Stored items
= = = = = = =

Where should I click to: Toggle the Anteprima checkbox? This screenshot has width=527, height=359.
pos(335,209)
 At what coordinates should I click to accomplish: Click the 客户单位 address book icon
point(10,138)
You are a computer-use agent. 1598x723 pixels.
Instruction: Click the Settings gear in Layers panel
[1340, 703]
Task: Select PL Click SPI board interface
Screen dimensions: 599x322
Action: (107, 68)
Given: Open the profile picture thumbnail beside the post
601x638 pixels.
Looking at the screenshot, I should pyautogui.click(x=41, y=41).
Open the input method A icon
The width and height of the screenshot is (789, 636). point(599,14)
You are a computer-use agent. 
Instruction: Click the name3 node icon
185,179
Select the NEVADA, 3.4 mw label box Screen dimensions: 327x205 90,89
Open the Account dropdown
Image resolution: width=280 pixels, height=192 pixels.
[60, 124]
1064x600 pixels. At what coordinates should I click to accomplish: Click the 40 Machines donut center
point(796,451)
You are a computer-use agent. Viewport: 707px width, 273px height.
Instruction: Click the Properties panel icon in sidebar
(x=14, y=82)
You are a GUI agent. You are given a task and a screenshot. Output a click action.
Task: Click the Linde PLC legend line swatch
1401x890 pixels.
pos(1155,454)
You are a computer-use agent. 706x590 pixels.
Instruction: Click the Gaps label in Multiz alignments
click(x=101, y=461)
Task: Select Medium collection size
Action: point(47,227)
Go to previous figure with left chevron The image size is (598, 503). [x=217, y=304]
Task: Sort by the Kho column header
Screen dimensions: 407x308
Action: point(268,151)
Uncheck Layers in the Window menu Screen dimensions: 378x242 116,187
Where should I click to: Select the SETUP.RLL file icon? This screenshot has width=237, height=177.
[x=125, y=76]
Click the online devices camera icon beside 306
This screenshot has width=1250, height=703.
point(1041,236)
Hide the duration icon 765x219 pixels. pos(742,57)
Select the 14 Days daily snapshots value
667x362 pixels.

= = = = = = =

# [Work order]
When you find a line in the records that contains the word "agent", copy it.

# [Solution]
You are a computer-use agent. 1598x723 pixels.
You are a computer-use agent. 
You are a computer-use agent. Viewport: 707px width, 273px height.
You are a GUI agent. You are given a task and a screenshot. Output a click action.
You are a computer-use agent. 706x590 pixels.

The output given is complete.